Why Latency Changes?

Sep 6, 2010

Why Latency Changes?

By Donal Byrne, CEO of Corvil

One of the most frequent questions I have received since we launched latencystats.com is “why is the latency changing all the time?” When people click on the 1 minute, 1 hour, 1 day and 7 day view they will often observe significant differences in the peak latency and 99.9% latency reported. So, why does it change?

Latency is not a constant. It is a lot like the weather, always changing. If you don't like a particular latency number, then wait a second. It will change. Latency is not simply dependent on geographical distance alone. It is also dependent on factors like traffic load, network bandwidth, and processing capacity. If any of these factors change, then latency will change. The load on electronic trading systems is highly variable. We know that intraday patterns often show higher volumes at market open and close. We also see large variations in load at micro timescales. These are known as microbursts. Active components that process trading messages like trading engines, line handlers, gateways, firewalls, switches and routers can often be temporarily congested by these sudden microbursts which adds even further to the latency. Therefore a single number quoted for the latency of such a dynamic system is inadequate to describe its performance.

In choosing the parameters for latencystats.com, we asked ourselves the question; “what is the minimum subset of information that must be presented to provide good insight into the performance of the underlying system?” Our starting point was to make sure the information covered the following three essential elements:

1. LATENCY – at a minimum we need the average latency, peak latency and some high percentile (e.g. 99% or 99.9%) of latency so that we can determine the performance at high levels of confidence but not necessarily worst case, i.e. peak. In our experience, most people do not design for the worst case as it is cost prohibitive. The ideal information would be the full distribution of the latency during the measurement period. This allows determination of any percentile of interest.

2. LOAD – it is very important to understand the load conditions corresponding to the latency measurements presented. Again, we present the average rate and the peak rate for 1 second and 1 millisecond. The difference between the average rate, the 1 second peak rate and the 1 millisecond peak rate provides a good indicator for how bursty and sporadic the underlying traffic is. The ideal information would be full distribution of traffic rates during a user selected measurement interval. In future releases of the web site we hope to provide full time series of the underlying parameters.

3. MEASUREMENT INTERVAL – in our experience this is the least well-understood and most important piece of information that should accompany any quoted latency numbers. Unfortunately this information is often missing. It is critical to understand if the average, peak and 99.x% latency measurements were made over the trading week, or the trading day or during the opening / closing hour or minute.
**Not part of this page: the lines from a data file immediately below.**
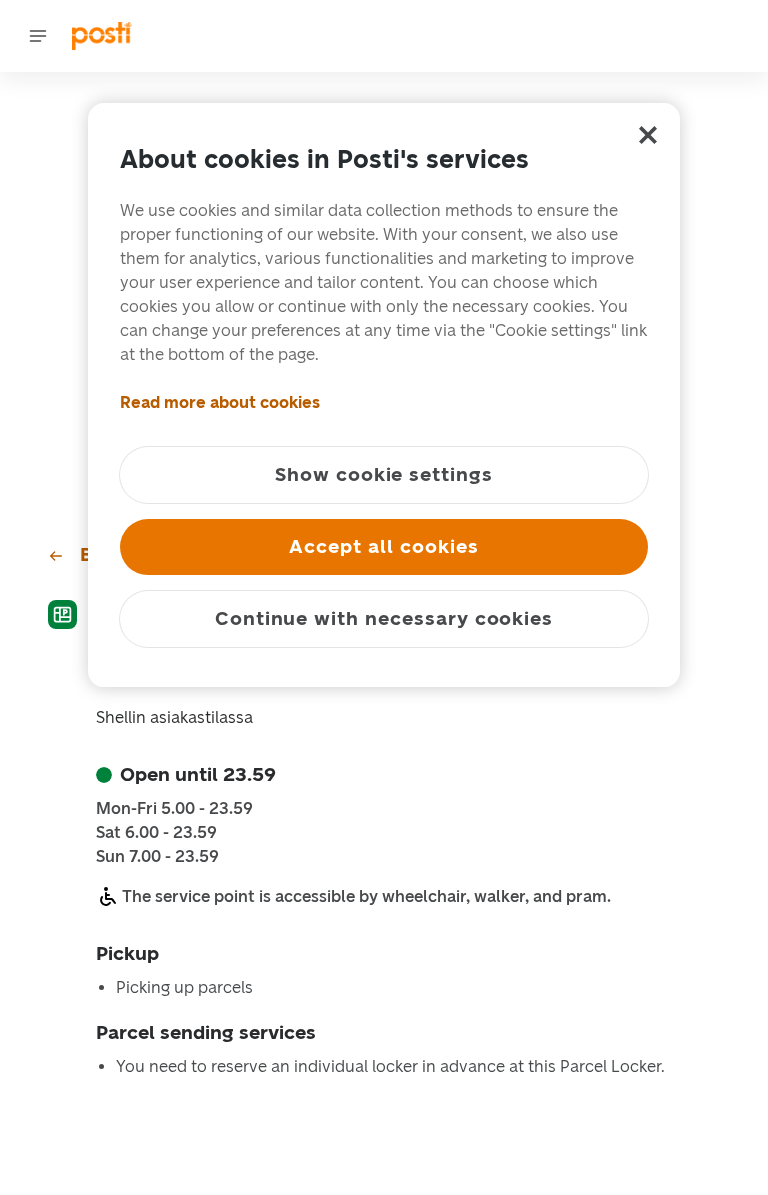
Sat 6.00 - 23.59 (156, 833)
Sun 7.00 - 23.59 (157, 857)
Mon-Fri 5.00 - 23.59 (174, 809)
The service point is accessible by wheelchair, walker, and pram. (366, 896)
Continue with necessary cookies (384, 618)
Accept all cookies (383, 546)
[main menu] (38, 36)
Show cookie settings (384, 474)
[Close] (648, 135)
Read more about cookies (220, 402)
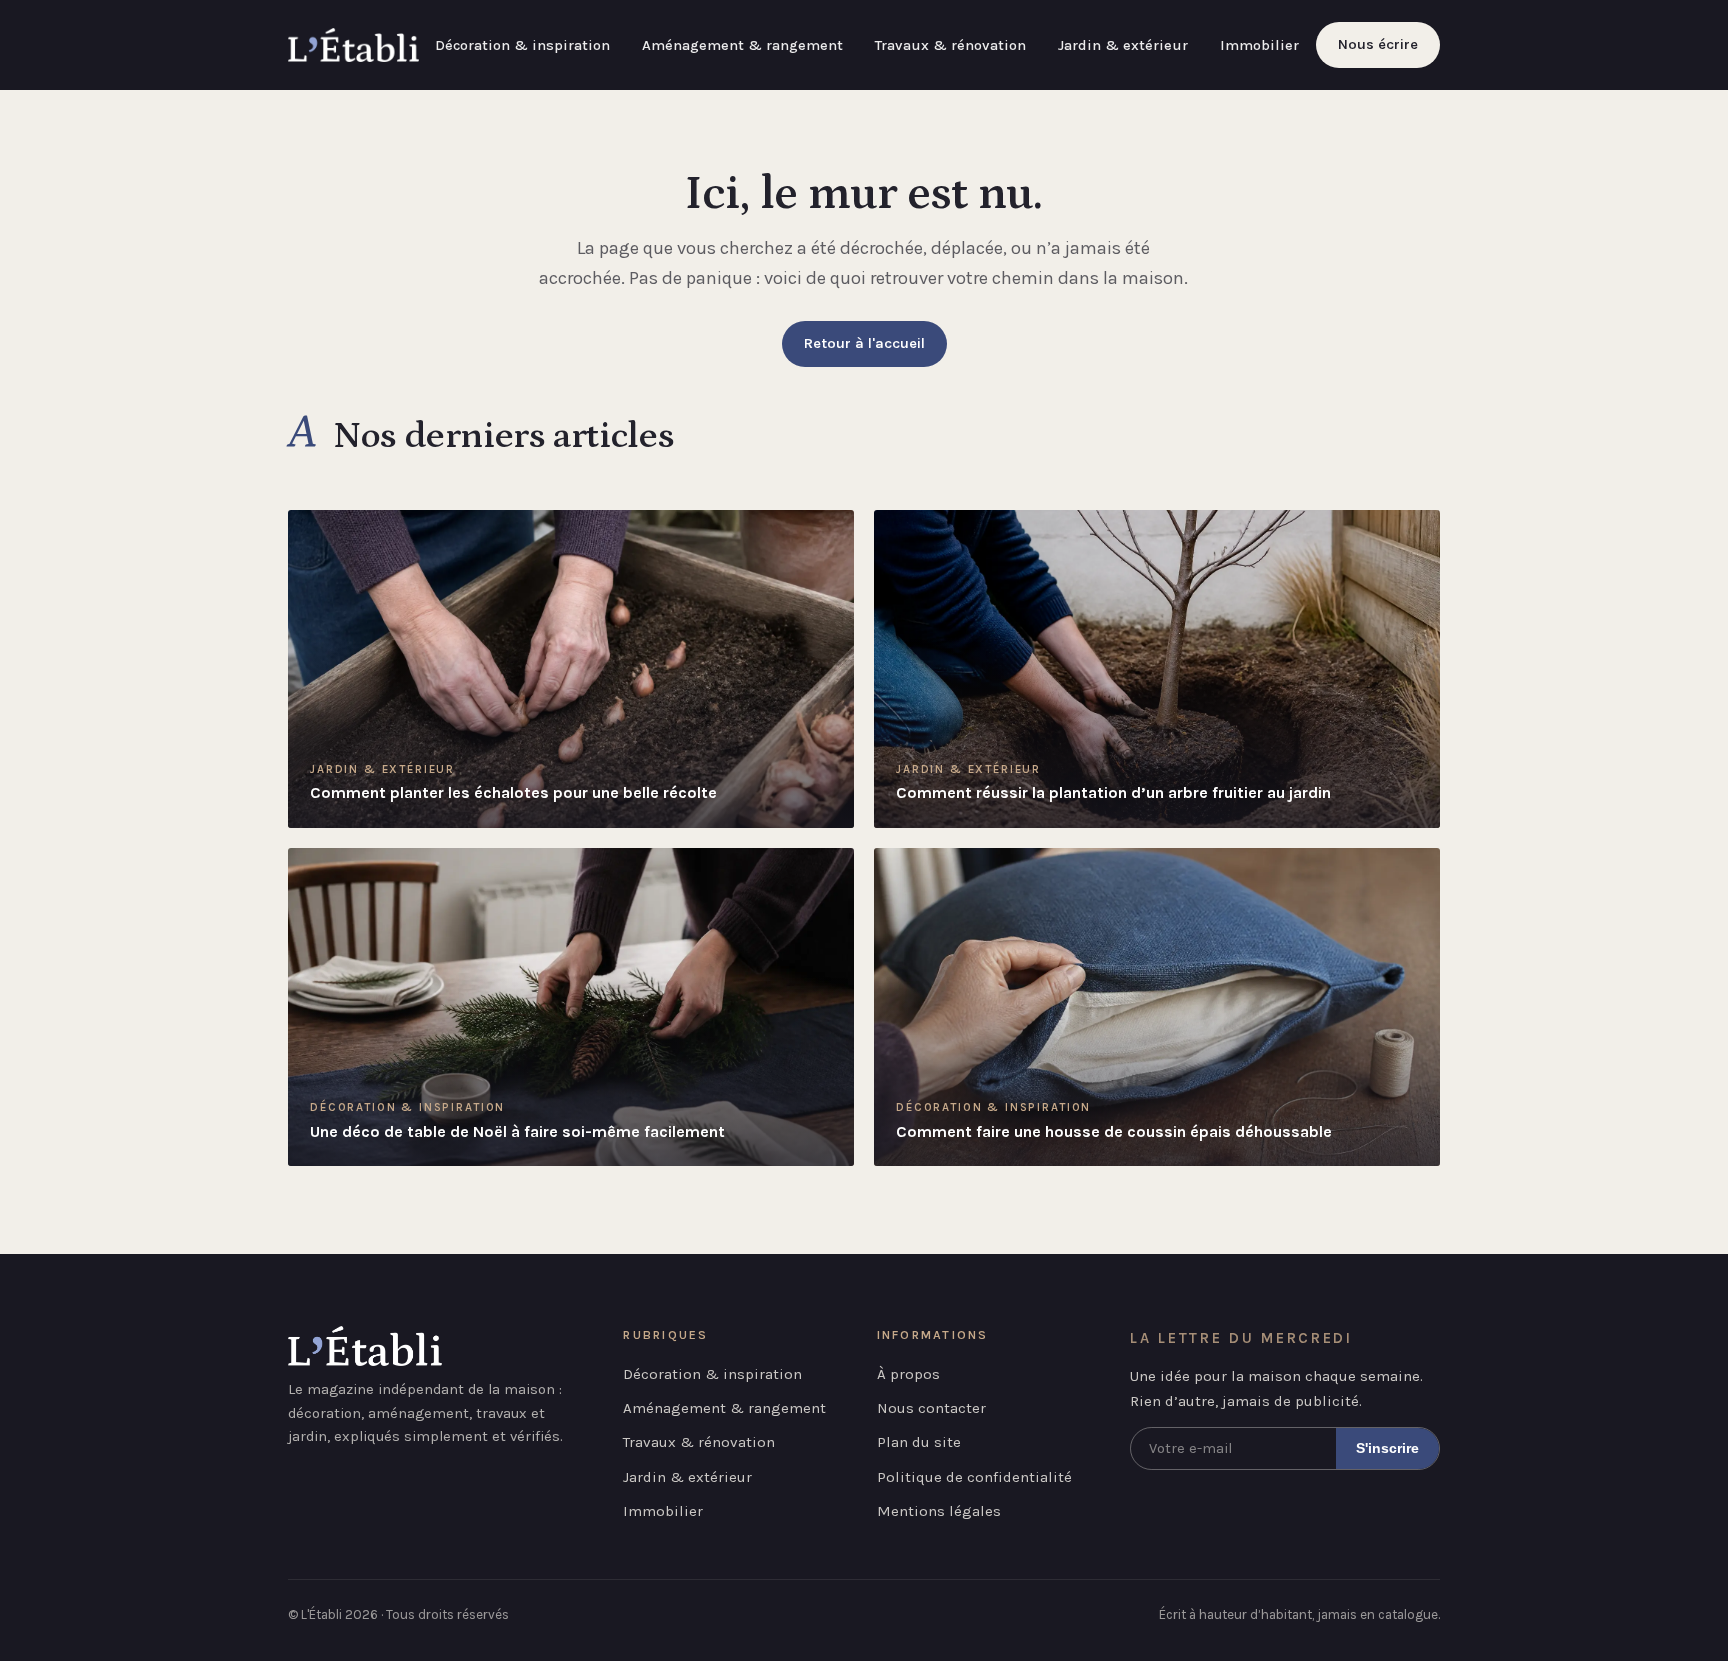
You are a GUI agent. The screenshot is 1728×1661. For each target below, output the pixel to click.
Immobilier (1259, 45)
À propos (908, 1374)
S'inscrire (1387, 1448)
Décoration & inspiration (522, 45)
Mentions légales (939, 1511)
Having the full range of latency measurements for these different time periods are all equally valuable. For this reason we decided to present both latency and load information continuously over various measurement timescales (1 min, 1 hour, 1 day and 7 days) and to show the variation.

The phenomenon of latency variability as a function of measurement interval is very important to consider when reviewing published performance of underlying high speed execution and market data services. If the measurement interval is not known then it is very difficult to compare apples to apples. For example, let’s say you were comparing the latency performance of two execution venues based on the following published latency numbers:

Execution Venue 1 (measured during the trading day from market open to close):
Average Latency = 92 µs
Peak Latency = 1232 µs
99.9% Latency = 278 µs


Execution Venue 2 (measured during the busy 1 second of the trading day):
Average Latency = 432 µs
Peak Latency = 785 µs
99.9% Latency = 627 µs

Because of the very different measurement intervals it is challenging to assess which execution venue is actually the fastest. If I were forced to take a bet, I would probably go for execution venue #2. This might be surprising to you but we know from experience that the latency of venues change dramatically during their busy 1 second period. With execution venue #1, the warning signal is a higher peak latency during the trading day compared to execution venue #2. On the other hand, a clever (or not so clever) marketing person with execution venue #1 may choose to claim that 99.9% of the time they are at least twice as fast as execution venue #2. This of course would be a misleading and inaccurate claim.

Unfortunately, this is exactly what has been happening in our industry and explains in part why it is difficult to compare latency performance numbers. Efforts are underway to standardize the reporting of latency performance. However, most focus has been on the question of the appropriate latency statistics to publish e.g. min, max and percentile. Hopefully this has helped to illustrate why it is equally important to specify the measurement interval.